#### Records supplied:
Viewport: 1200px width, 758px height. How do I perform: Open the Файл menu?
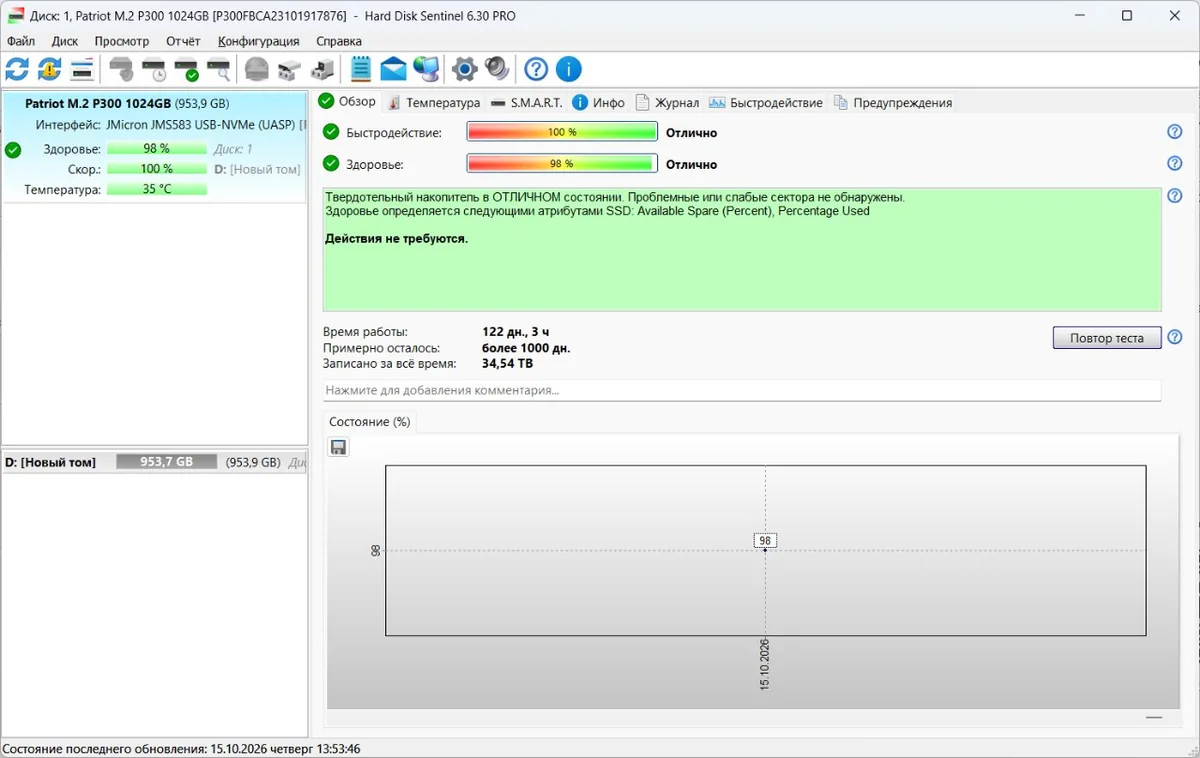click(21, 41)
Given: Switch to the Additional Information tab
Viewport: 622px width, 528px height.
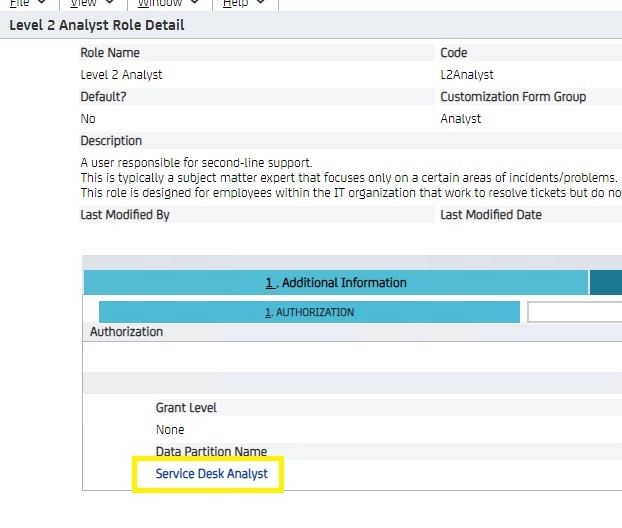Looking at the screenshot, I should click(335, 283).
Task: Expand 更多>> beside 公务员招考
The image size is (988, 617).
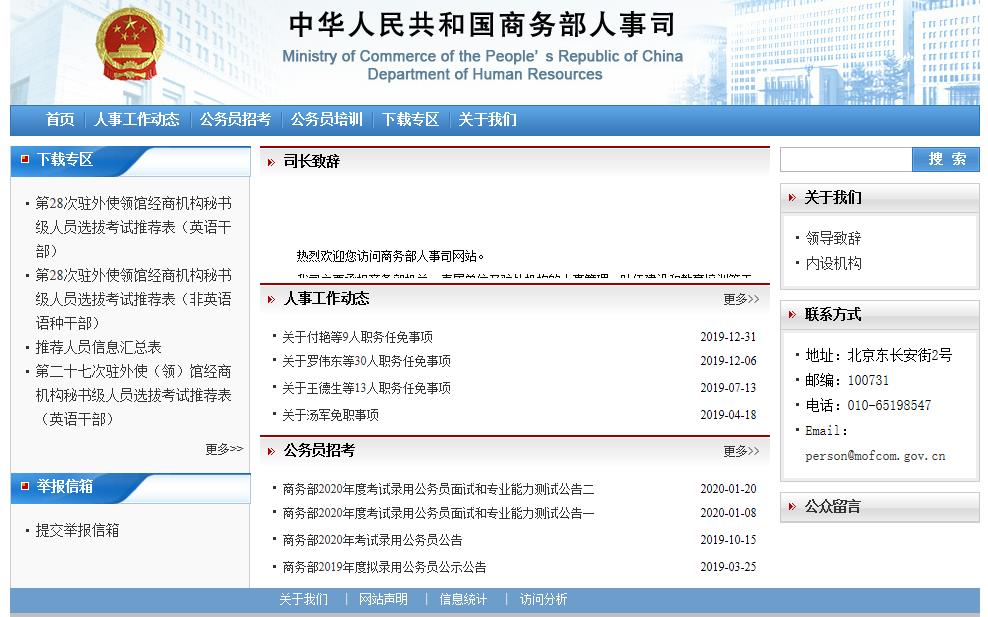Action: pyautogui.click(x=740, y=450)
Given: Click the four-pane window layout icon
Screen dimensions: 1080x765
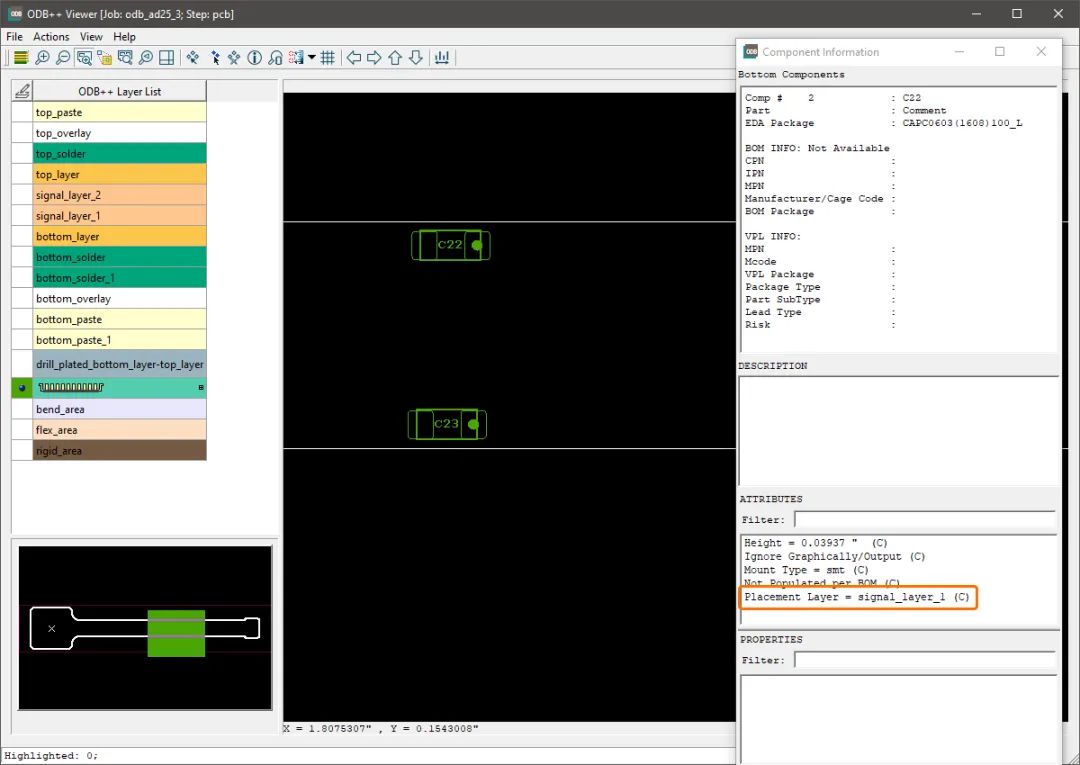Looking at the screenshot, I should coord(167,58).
---
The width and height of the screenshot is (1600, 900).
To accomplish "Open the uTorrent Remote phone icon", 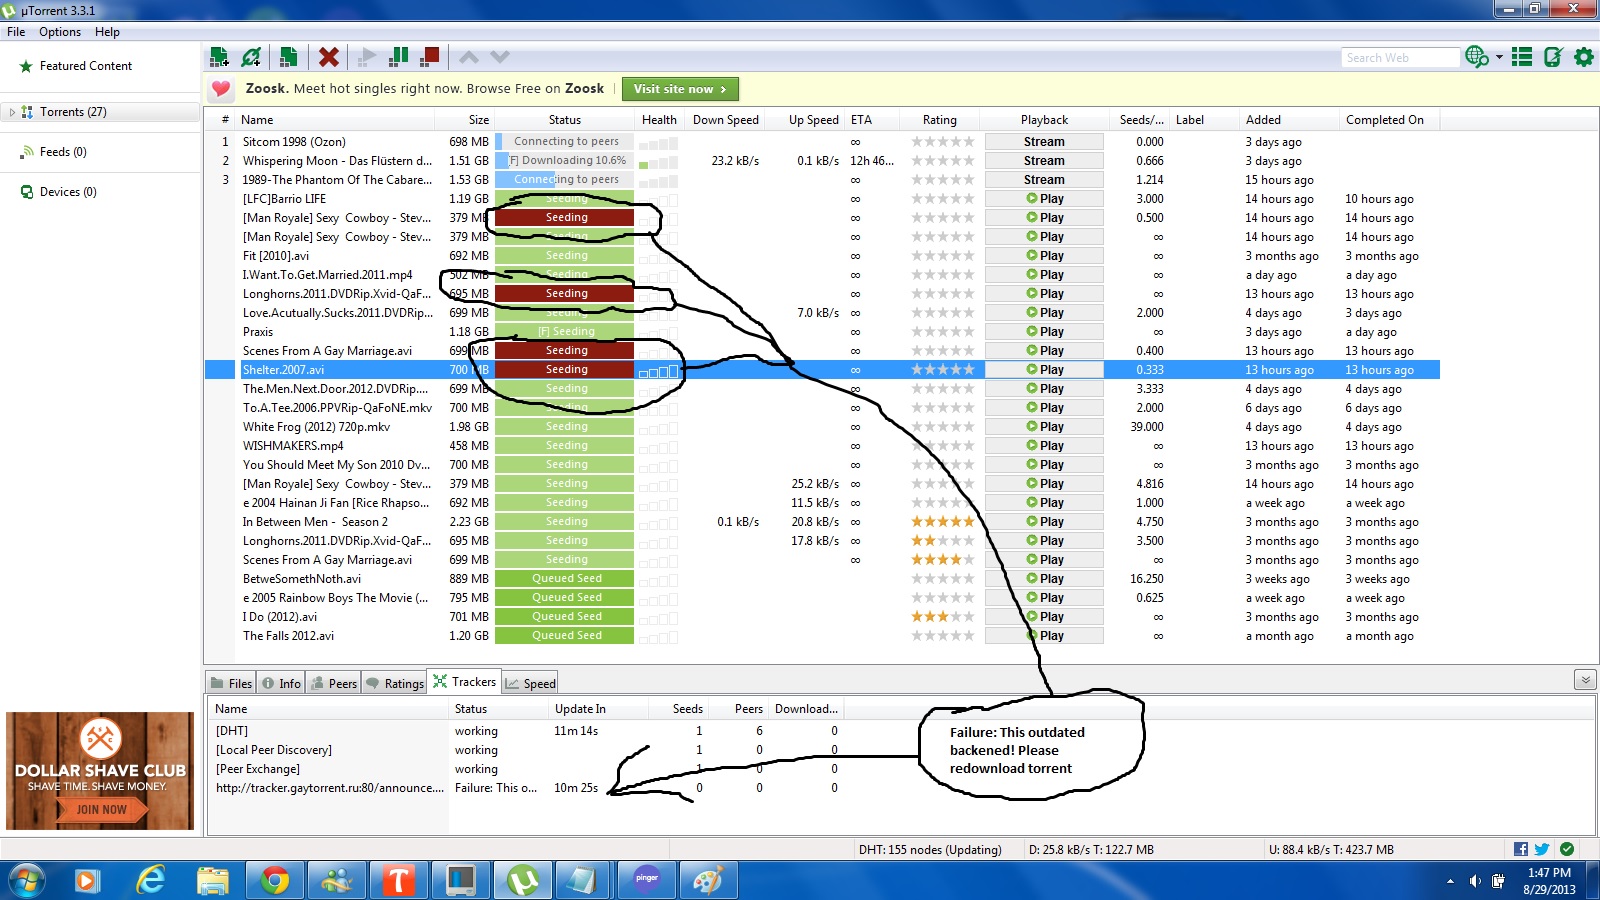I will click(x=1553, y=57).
...
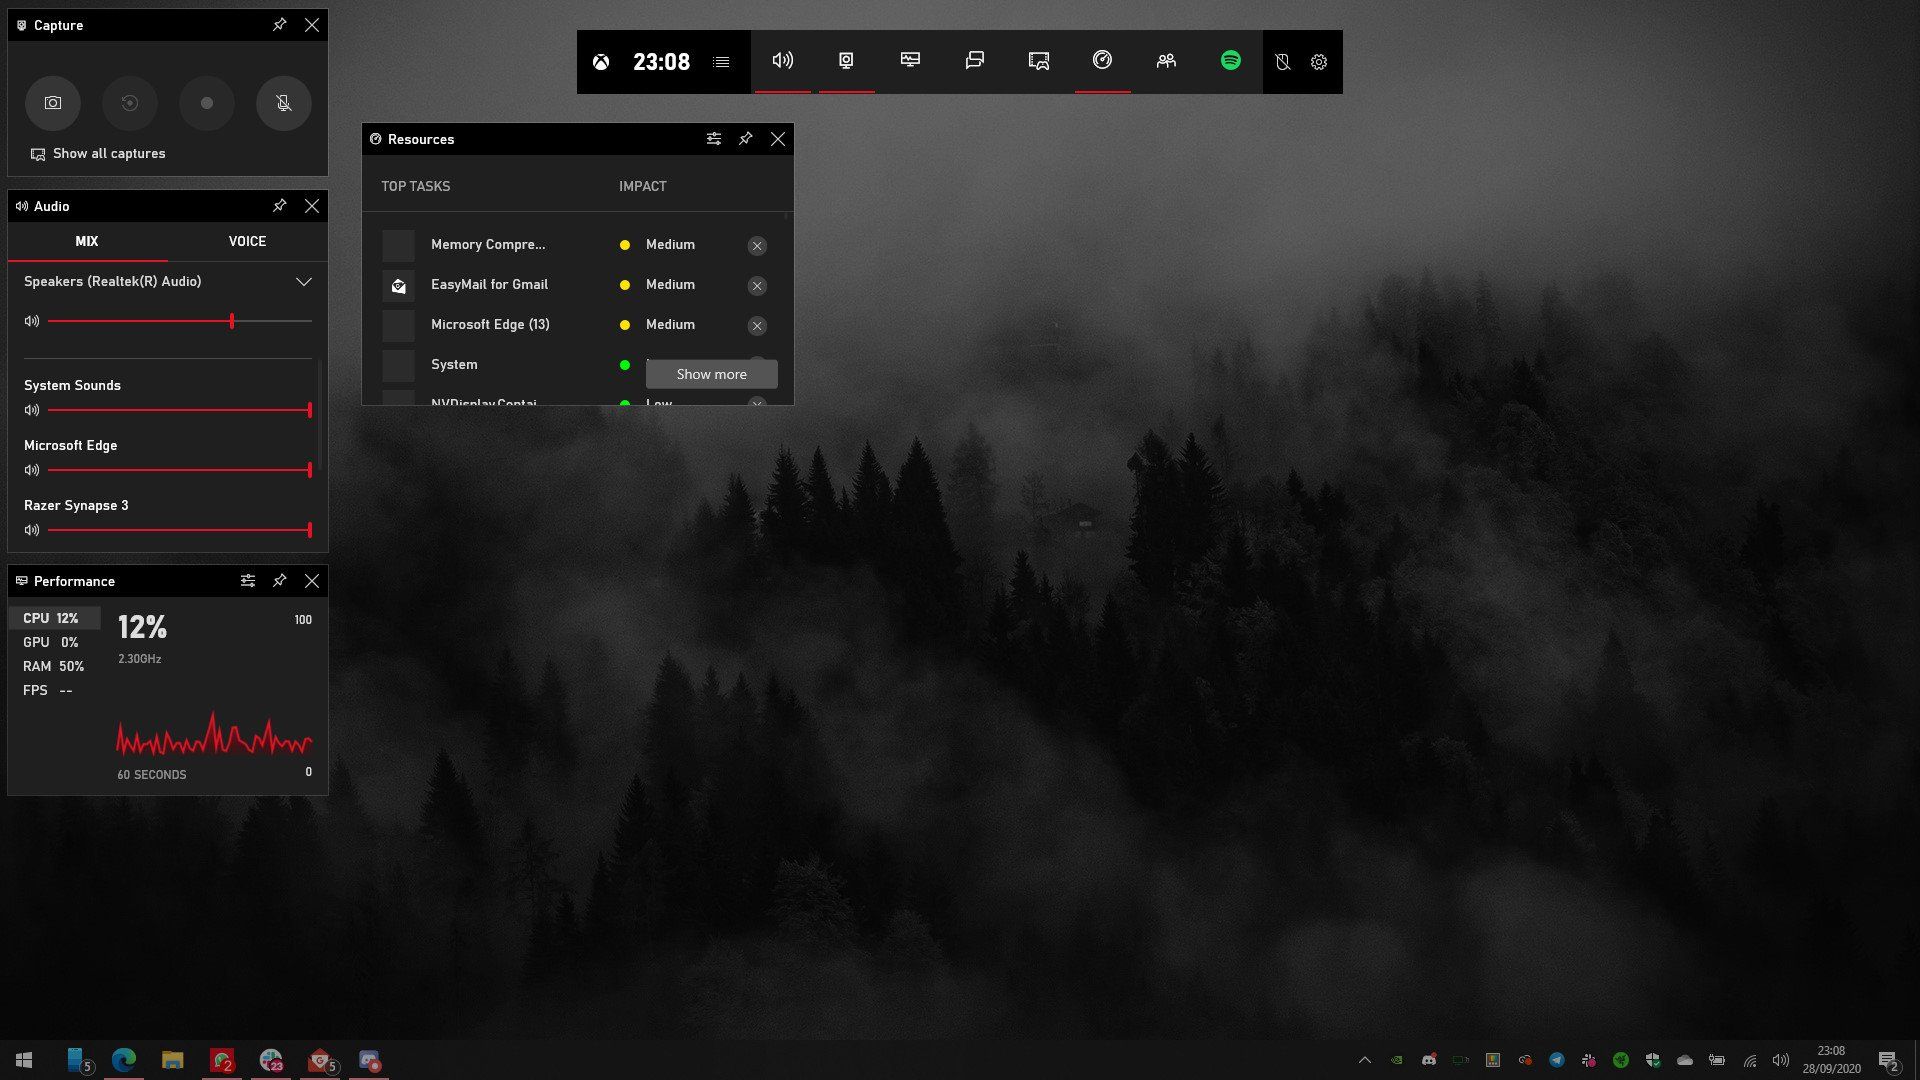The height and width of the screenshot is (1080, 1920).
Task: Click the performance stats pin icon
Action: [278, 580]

#### Prompt:
Across the data, find each line that has "Given" in it and copy that line.

#### Response to the exercise:
Given: Switch to the Additional Information tab
Given: Click the four-pane window layout icon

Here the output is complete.